*Provided material:*

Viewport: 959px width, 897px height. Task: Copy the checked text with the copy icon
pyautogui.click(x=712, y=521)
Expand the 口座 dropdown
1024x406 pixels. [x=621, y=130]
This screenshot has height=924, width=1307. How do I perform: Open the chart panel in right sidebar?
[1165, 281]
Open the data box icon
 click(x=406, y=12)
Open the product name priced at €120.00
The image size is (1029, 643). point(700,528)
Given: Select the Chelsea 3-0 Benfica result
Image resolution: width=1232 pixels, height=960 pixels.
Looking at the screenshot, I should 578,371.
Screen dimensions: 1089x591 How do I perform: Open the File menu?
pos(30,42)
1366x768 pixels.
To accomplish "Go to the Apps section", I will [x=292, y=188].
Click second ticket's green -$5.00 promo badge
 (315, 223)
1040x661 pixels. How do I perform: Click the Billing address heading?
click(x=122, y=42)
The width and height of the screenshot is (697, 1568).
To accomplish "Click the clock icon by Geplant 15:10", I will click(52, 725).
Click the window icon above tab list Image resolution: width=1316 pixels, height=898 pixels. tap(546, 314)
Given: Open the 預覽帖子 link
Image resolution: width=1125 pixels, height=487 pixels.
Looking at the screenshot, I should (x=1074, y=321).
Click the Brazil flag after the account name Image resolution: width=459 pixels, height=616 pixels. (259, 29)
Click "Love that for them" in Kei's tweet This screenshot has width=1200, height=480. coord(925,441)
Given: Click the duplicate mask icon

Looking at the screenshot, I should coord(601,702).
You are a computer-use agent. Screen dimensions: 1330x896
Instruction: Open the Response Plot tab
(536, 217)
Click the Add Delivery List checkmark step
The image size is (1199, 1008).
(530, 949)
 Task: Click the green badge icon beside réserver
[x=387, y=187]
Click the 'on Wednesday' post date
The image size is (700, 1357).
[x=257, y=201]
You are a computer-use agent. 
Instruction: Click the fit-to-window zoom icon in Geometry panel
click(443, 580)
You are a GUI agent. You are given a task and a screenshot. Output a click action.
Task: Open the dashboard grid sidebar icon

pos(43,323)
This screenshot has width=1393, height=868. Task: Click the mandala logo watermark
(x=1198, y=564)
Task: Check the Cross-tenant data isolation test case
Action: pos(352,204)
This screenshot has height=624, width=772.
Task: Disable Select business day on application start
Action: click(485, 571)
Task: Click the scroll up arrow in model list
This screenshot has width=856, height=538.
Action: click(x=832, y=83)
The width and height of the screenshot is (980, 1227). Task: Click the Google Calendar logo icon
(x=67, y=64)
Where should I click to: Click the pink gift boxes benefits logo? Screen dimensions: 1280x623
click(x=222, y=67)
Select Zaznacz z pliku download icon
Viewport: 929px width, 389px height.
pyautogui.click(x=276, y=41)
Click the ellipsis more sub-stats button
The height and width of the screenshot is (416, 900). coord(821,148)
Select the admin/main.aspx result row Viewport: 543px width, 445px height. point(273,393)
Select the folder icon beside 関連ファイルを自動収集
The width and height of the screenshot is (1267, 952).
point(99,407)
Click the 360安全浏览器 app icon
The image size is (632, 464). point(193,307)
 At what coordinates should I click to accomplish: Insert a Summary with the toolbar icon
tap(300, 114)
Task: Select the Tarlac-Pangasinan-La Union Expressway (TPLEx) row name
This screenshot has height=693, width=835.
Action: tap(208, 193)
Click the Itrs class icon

*Task directions:*
Update the data above by putting "Screen size" wherever "Image resolution" appears. Leave every other part of the data unchanged.

*Solution for this problem:*
Viewport: 959px width, 897px height. Task: Copy the checked text with the copy icon
pyautogui.click(x=712, y=521)
Expand the 口座 dropdown
1024x406 pixels. [x=621, y=130]
This screenshot has height=924, width=1307. How do I perform: Open the chart panel in right sidebar?
[1165, 281]
Open the data box icon
 click(x=406, y=12)
Open the product name priced at €120.00
The image size is (1029, 643). point(700,528)
Given: Select the Chelsea 3-0 Benfica result
Screen size: width=1232 pixels, height=960 pixels.
Looking at the screenshot, I should 578,371.
Screen dimensions: 1089x591 How do I perform: Open the File menu?
pos(30,42)
1366x768 pixels.
To accomplish "Go to the Apps section", I will [x=292, y=188].
Click second ticket's green -$5.00 promo badge
 (315, 223)
1040x661 pixels. How do I perform: Click the Billing address heading?
click(x=122, y=42)
The width and height of the screenshot is (697, 1568).
To accomplish "Click the clock icon by Geplant 15:10", I will click(52, 725).
Click the window icon above tab list Screen size: width=1316 pixels, height=898 pixels. tap(546, 314)
Given: Open the 預覽帖子 link
Screen size: width=1125 pixels, height=487 pixels.
Looking at the screenshot, I should (x=1074, y=321).
Click the Brazil flag after the account name Screen size: width=459 pixels, height=616 pixels. (259, 29)
Click "Love that for them" in Kei's tweet This screenshot has width=1200, height=480. coord(925,441)
Given: Click the duplicate mask icon

Looking at the screenshot, I should coord(601,702).
You are a computer-use agent. Screen dimensions: 1330x896
Instruction: Open the Response Plot tab
(536, 217)
Click the Add Delivery List checkmark step
The image size is (1199, 1008).
(530, 949)
 Task: Click the green badge icon beside réserver
[x=387, y=187]
Click the 'on Wednesday' post date
The image size is (700, 1357).
[x=257, y=201]
You are a computer-use agent. 
Instruction: Click the fit-to-window zoom icon in Geometry panel
click(443, 580)
You are a GUI agent. You are given a task and a screenshot. Output a click action.
Task: Open the dashboard grid sidebar icon

pos(43,323)
This screenshot has width=1393, height=868. Task: Click the mandala logo watermark
(x=1198, y=564)
Task: Check the Cross-tenant data isolation test case
Action: pos(352,204)
This screenshot has height=624, width=772.
Task: Disable Select business day on application start
Action: click(485, 571)
Task: Click the scroll up arrow in model list
This screenshot has width=856, height=538.
Action: click(x=832, y=83)
The width and height of the screenshot is (980, 1227). Task: Click the Google Calendar logo icon
(x=67, y=64)
Where should I click to: Click the pink gift boxes benefits logo? Screen dimensions: 1280x623
click(x=222, y=67)
Select Zaznacz z pliku download icon
Viewport: 929px width, 389px height.
pyautogui.click(x=276, y=41)
Click the ellipsis more sub-stats button
The height and width of the screenshot is (416, 900). coord(821,148)
Select the admin/main.aspx result row Viewport: 543px width, 445px height. point(273,393)
Select the folder icon beside 関連ファイルを自動収集
The width and height of the screenshot is (1267, 952).
point(99,407)
Click the 360安全浏览器 app icon
The image size is (632, 464). point(193,307)
 At what coordinates should I click to accomplish: Insert a Summary with the toolbar icon
tap(300, 114)
Task: Select the Tarlac-Pangasinan-La Union Expressway (TPLEx) row name
This screenshot has height=693, width=835.
Action: tap(208, 193)
Click the Itrs class icon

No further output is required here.